Worse, the final solution is not an extension of the worse one, but a significant modification. The way it reads is "here's what we're going to use, oh, wait, no, let's do this instead, but only if you're smart". It feels like a waste of time to both experts and beginners. I simplified the final solution, sprinkling ideas that beginners could apply to get stupid-but-good-enough solutions in other situations, and removed everything else.

-is-this-fft-: I understand the point. But here was my reasoning: the final algorithm should already be clear from the earlier version and the paragraph explaining how to get rid of rollbacks. The earlier algorithm needs pseudocode because it's hard to explain the propagation otherwise. The change we made to get rid of rollbacks doesn't. The final pseudocode exists only "for completeness", but shouldn't be needed to understand the algorithm.

purplesyringa: "the final algorithm should already be clear from the earlier version and the paragraph explaining how to get rid of rollbacks": Yes, it's quite clear. But I think it's important not to repeat yourself and to use either prose or pseudocode, not both.

"The earlier algorithm needs pseudocode because it's hard to explain the propagation otherwise": Personally, it doesn't seem that way to me. "If u is marked and u->v, v is marked" screams "propagate it with DFS" to me, and I think focusing so much on it is unnecessary. We are people, switching focus is hard for us, and going from text to code/pseudocode and back is non-trivial.

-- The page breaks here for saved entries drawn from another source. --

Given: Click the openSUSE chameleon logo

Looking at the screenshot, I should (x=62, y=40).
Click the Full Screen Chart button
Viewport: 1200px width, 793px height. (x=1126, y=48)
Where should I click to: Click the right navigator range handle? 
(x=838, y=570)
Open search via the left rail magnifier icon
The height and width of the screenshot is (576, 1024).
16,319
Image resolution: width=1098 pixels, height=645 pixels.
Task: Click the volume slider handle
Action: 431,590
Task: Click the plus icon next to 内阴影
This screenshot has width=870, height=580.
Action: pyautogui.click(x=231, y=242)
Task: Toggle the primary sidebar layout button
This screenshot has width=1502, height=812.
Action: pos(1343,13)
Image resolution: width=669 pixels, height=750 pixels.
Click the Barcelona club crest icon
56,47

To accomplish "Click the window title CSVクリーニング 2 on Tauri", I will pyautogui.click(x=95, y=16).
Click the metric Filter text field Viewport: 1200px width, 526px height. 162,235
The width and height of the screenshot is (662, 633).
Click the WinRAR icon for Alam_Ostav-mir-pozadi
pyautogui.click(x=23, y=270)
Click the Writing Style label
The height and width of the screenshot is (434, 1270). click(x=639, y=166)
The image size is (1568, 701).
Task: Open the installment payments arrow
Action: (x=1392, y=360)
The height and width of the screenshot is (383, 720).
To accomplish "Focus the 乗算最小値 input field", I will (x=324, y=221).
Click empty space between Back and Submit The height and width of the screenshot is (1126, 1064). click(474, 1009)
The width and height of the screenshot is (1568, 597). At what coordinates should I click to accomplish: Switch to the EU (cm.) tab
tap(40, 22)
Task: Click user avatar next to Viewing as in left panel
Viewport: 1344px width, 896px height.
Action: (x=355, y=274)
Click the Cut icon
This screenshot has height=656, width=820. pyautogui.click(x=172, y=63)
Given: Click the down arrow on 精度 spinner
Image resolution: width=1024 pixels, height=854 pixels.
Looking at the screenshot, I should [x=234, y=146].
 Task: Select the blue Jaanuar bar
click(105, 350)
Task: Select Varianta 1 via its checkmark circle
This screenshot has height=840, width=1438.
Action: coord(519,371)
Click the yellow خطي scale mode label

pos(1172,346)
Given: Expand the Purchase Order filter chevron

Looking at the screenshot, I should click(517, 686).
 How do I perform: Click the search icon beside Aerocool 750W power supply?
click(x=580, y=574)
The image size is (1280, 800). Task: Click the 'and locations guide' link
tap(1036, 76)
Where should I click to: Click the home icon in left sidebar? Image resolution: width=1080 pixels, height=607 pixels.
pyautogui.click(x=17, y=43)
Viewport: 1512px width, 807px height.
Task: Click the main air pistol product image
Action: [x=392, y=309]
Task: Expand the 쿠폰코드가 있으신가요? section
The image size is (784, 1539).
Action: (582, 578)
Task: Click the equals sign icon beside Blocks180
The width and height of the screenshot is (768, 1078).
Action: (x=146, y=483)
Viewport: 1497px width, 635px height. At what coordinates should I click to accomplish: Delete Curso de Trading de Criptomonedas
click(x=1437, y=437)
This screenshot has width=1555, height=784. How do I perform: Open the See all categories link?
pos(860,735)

purplesyringa: While bullet-point pseudocode is quite useful, it's not code, so it can be made more readable. I used S/T labels instead of 1/0.

purplesyringa: I made the derivation seem linear. Instead of saying "here's how to rewrite the statement to hopefully bring us closer to the solution", which doesn't really give a sense of progression, I derived the solution step-by-step, with each step clearly extending the information known about the min-cut. The 1st step introduces the link between the min-cut and the max-flow, the 2nd step proves it doesn't contain some edges, the 3rd step proves some vertices belong to S or T, and the 4th step finally produces the result.

purplesyringa: I don't assume the readers are idiots, so to speak. Saying "We can check this with DFS", followed by "propagate with DFS", followed by "If implemented carefully, this takes linear time" brings attention to unimportant parts, so I just say "Use DFS to...", because the target audience knows how to apply it.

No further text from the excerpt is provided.